1st step, according to the following formula, calculate the output valve of convolution operation in convolutional neural networks：

Wherein,Represent i-th of output valve obtained by convolution operation of convolutional neural networks r layer jth passages, ∑ Represent sum operation, S_gThe size of convolution kernel g passages is represented,Represent the jth passage of convolutional neural networks r-1 layers I-th of output characteristic value, * represent product operation；

2nd step, according to the following formula, calculate each output characteristic value of convolutional layer in convolutional neural networks：

Wherein, A_tT-th of output characteristic value of convolutional layer in convolutional neural networks is represented, activate represents activation primitive Operation, m represent channel size, and δ represents a minimum number for being substantially equal to 0.

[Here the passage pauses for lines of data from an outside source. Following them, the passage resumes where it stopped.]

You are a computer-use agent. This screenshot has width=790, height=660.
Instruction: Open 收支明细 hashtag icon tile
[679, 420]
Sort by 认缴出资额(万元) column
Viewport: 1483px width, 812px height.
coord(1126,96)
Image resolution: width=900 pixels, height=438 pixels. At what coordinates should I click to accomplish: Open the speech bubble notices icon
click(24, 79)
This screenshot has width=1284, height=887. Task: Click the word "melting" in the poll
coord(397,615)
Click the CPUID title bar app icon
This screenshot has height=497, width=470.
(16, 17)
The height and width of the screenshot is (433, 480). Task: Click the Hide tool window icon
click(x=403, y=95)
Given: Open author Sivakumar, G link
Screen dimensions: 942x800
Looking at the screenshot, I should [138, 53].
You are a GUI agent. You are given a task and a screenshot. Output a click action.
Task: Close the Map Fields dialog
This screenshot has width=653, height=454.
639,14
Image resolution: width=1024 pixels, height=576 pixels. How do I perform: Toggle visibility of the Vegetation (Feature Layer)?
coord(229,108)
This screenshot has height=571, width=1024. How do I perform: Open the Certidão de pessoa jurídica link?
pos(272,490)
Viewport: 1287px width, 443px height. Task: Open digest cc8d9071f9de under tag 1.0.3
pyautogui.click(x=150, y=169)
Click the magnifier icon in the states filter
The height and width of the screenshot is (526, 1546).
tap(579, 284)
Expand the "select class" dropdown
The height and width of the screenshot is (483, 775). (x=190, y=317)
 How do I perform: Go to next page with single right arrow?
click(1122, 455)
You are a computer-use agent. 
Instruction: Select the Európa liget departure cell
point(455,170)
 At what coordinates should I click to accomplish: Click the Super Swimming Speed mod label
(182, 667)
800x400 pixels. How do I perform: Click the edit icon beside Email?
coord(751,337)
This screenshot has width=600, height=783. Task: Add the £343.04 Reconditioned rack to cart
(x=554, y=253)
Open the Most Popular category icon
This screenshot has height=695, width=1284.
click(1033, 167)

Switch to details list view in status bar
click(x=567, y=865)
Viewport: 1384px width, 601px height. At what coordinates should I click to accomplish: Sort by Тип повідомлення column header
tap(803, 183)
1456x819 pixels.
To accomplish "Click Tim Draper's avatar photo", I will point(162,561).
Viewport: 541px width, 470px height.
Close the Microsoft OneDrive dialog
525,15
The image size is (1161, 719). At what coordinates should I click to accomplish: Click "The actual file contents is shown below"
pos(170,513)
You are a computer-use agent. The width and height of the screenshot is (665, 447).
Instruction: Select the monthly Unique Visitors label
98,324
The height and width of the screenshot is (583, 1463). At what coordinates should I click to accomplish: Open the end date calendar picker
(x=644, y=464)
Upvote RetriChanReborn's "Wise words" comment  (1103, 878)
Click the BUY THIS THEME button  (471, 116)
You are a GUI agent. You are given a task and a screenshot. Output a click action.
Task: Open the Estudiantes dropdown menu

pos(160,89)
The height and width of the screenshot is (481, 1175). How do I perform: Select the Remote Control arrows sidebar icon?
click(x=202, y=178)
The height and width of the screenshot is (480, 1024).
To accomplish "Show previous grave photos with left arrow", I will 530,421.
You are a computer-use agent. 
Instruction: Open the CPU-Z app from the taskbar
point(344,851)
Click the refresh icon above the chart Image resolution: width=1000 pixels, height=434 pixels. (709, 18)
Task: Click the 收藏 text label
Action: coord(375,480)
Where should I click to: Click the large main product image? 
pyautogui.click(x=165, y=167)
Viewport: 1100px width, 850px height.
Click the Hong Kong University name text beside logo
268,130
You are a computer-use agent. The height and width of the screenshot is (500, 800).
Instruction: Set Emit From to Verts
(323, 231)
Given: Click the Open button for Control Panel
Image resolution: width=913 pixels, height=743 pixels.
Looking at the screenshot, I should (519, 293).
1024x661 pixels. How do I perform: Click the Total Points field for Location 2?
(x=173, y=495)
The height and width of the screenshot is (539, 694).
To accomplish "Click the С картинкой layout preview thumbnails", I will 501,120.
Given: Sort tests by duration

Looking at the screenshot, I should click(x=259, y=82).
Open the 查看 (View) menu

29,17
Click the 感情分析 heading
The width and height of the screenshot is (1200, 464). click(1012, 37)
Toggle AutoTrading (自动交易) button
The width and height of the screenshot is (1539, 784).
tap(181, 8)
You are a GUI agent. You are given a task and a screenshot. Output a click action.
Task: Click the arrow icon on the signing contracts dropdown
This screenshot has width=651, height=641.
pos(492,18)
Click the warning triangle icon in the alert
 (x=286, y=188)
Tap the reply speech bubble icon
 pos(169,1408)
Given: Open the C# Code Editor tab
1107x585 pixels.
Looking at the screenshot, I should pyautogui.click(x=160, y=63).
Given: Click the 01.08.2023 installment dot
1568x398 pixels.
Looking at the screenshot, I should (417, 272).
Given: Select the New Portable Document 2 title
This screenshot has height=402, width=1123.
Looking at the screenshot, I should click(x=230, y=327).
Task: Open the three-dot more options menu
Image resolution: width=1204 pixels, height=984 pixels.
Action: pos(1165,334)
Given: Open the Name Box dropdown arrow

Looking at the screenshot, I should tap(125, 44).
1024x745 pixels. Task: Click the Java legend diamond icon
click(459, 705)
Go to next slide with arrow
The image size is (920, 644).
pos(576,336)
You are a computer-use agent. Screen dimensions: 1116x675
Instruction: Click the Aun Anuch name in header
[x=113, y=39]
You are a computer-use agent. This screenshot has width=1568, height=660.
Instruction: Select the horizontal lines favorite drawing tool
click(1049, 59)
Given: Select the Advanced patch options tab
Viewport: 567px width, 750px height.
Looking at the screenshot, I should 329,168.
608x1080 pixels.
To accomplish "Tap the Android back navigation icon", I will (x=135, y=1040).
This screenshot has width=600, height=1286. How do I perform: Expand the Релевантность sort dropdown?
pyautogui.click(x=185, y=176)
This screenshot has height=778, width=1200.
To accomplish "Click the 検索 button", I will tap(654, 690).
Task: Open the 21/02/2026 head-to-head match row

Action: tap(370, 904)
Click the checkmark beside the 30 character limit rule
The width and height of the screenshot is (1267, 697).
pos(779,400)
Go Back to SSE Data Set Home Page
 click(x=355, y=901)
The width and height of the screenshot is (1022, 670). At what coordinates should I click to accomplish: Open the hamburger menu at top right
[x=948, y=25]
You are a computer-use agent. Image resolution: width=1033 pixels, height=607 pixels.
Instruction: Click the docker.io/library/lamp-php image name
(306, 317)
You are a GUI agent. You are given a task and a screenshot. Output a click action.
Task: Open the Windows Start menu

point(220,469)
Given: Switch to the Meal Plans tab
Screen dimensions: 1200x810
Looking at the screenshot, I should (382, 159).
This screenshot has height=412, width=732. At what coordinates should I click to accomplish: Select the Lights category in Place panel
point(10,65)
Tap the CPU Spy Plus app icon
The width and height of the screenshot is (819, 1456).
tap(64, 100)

The maximum for taking output characteristic in the 2*2 neighborhoods of the output characteristic value matrix of convolutional layer, as convolutional Neural The output characteristic value matrix of network maximum pond layer.

According to the following formula, using computer graphics processor GPU, flexible maximum in parallel computation convolutional neural networks Each output characteristic value of softmax layers, its all result form flexible maximum softmax layers in convolutional neural networks Output characteristic value matrix.

Wherein, Y_zRepresent z-th of output characteristic value of convolutional neural networks flexibility maximum softmax layers, x_kRepresent convolution K-th of input feature vector value of neutral net flexibility maximum softmax layers, e represent that the input of flexible maximum softmax layers is special Value indicative sum.

According to the 1st following step, the 2nd step, the 3rd step, the 4th step, computer graphics processor GPU, parallel computation volume are utilized The penalty values of product neutral net output layer.

1st step, according to the following formula, calculate the position penalty values in convolutional neural networks output layer：

Wherein, L1 represents the position penalty values in convolutional neural networks output layer, and λ represents the penalty factor of target location, D The number of grid of division image is represented, F represents the quantity of bounding box,In the β bounding box for representing the γ grid of picture There are indicator function existing for target, u_γThe abscissa of future position in the γ grid of picture is represented,Represent picture the The abscissa of target actual positions, v in γ grid_γThe ordinate of future position in the γ grid of picture is represented, Represent the ordinate of target actual positions in the γ grid of picture, t_γRepresent that the prediction of target in the γ grid of picture is wide Degree,Represent the width that target is actual in the γ grid of picture, h_γThe pre-computed altitude of target in the γ grid of picture is represented,Represent the height that target is actual in the γ grid of picture；

2nd step, according to the following formula, calculate the probability penalty values that convolutional neural networks output layer has target：

Wherein, L2 represents that convolutional neural networks output layer has the probability penalty values of target, Q_γRepresent the γ net of picture The prediction probability value of target in lattice be present,Represent the actual probability of target, λ in the γ grid of picture be present₁Represent not The penalty factor of target item be present,Represent the instruction letter that target is not present in the β bounding box of the γ grid of picture Number；

3rd step, according to the following formula, calculate the probability penalty values of convolutional neural networks output layer classification：

Wherein, L3 represents the probability penalty values of convolutional neural networks output layer classification,Represent in the γ grid of picture Whether target existing for indicator function is had, and classes represents classification sum, p_γ(cla) target in the γ grid of picture is represented Classification is cla prediction probability value,Represent the true probability value that target classification is cla in the γ grid of picture.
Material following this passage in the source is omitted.